1. Socrates was able to face the last days of his life, under the terrifying shadow of death, with sterling equanimity because of his clarity of thought and decisiveness of conviction regarding the immortality of the human soul. We often affirm with our lips that Jesus has conquered the terror of death for us. But we rarely connect this to the affirmation and assurance He has given us regarding life beyond death. Without this assurance, we shall crumble before the terror of death. No man, by himself, is strong enough to stand firm even for a moment before this Ultimate Terror.

2. Socrates makes it clear that our inability to trust in the immortality of the soul is on account of the tyranny of the body over the soul. The sensual man, in other words, will remain enchained to metaphysical skepticism and, consequently, to the terror of death. It is in vain that he pretends to be otherwise. There is an insight in this that all human beings, especially Christians, need to heed. Those who lead a sensual life are, ipso facto, unbelievers in the eternal and the immortal. (You have to be an agnostic before you can be an Epicurean!). They anchor their lives exclusively in this world. They may preach immortality of the soul, but do so only for the consumption of others, or as opium for the masses. Hope concerning eternal life is not, per se, the opium of the people. It becomes so in the mouths of those who lead a sensual life under cover of the religious and the pietistic.

3. The truth of a man’s life becomes evident in the last moments of his life. The way one dies, not less than the way one lives, is a frontier of authentic witness. It was by seeing how Jesus died on the Cross that the Roman Centurion exclaims, “Truly, He was the Son of God!” (Mt.27:54). Socrates’ soul was filled with divine thoughts of unimaginable clarity. Gandhi died with “Hey Ram” on his lips. Jesus died entrusting His soul to His Father. This is not a matter of stylizing one’s death, but of being free to be authentic till the last.

4. Here are the very last words that Socrates uttered. “Crito, we owe a cock to Aesculapius. See that it is paid and do not neglect it.” I need to say a word about its heart rending context. The jailer prepares the poison Hemlock for Socrates to drink. He drinks it voluntarily. Walks about in the cell for a while. He begins to feel his feet growing numb, as he was told they would. He lies down, being so instructed. The cold sweeps into his heart. He knows the time has come. It is then that he says the very last words “Crito, we owe a cock to Aesculapius…”

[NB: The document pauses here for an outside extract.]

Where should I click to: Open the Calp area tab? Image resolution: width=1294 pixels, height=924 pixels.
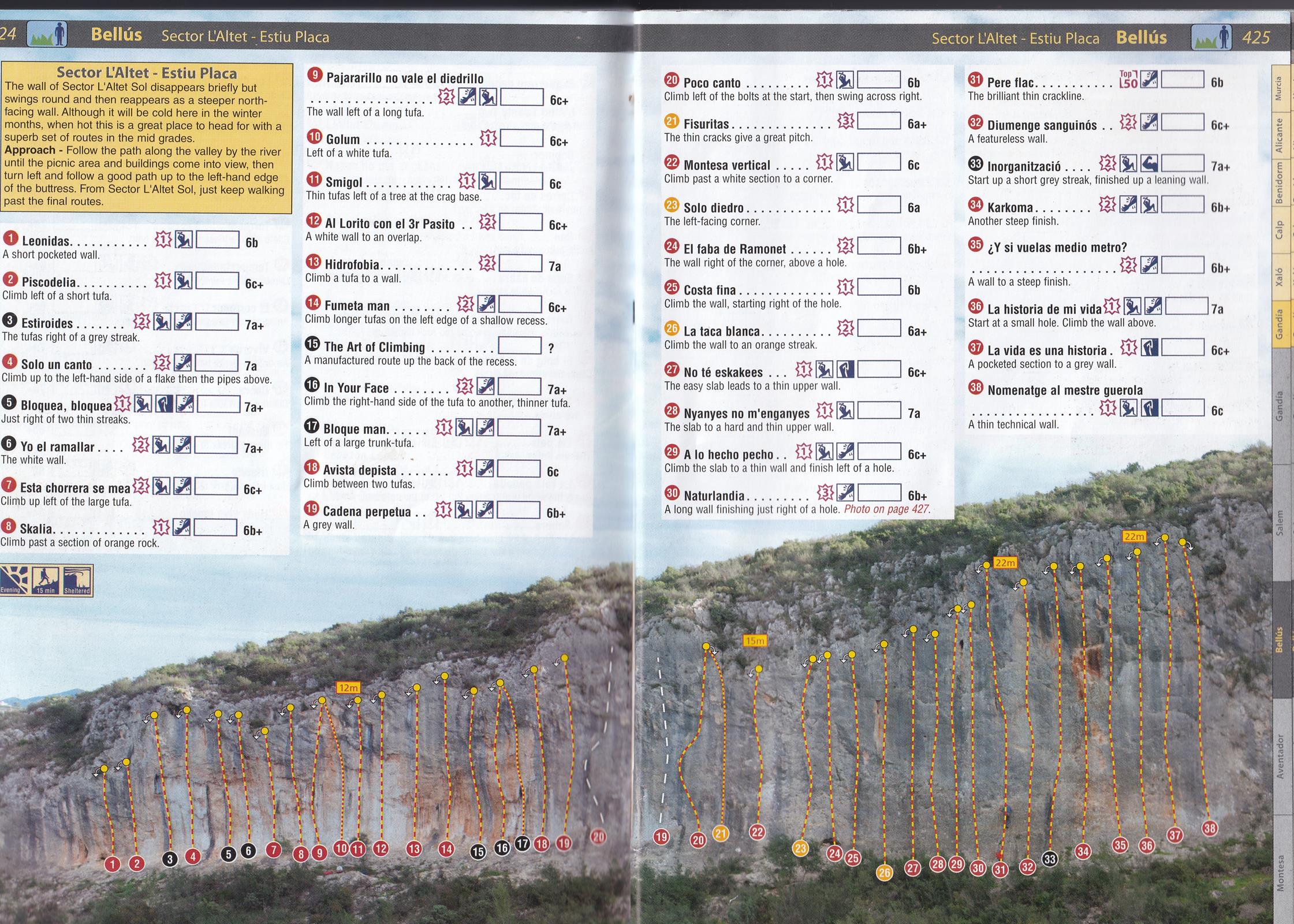click(1280, 230)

Of course, there is no comparison, in this respect, between Socrates and Jesus. Jesus owed nothing to anybody. He gave, and gave, and gave… Since he owed nothing to anybody, they took the last shred of clothes from Him. The symbolic meaning is clear and simple: the world owes everything to Him… And He would hold nothing back from it; no, not even His sacredly naked body…

Socrates’ cock continues to crow through the corridors of history. From the Greek philosopher to Nirav Modi, it is a long journey. And a shattering one. If the Greek culture produced one who, at the point of death, remembered an item of indebtedness to be recompensed, the smarties of our time open their mouths wide enough to swallow the whole globe if they can. They are the go-getters who are, despite dissonant, hypocritical public posturing by their political masters, admired and facilitated. They enjoy unlimited, unwavering support from those who matter.

Socrates and Jesus who came to enrich our species and gave all they had to that cause will be charge-sheeted and judicially murdered. This political reality is at the centre of the Passion Week. And it’s no good to shut our eyes against it.

It is not good, by the way, for anyone, under any pretext, to steal chickens. Nor does it sound smart for anymore to pretend or profess that it is for the profit of the Kingdom of God that chickens are thus stolen. Jesus said, “In those days I will tell them, ‘I know you not. Depart from me, you who evil doers!”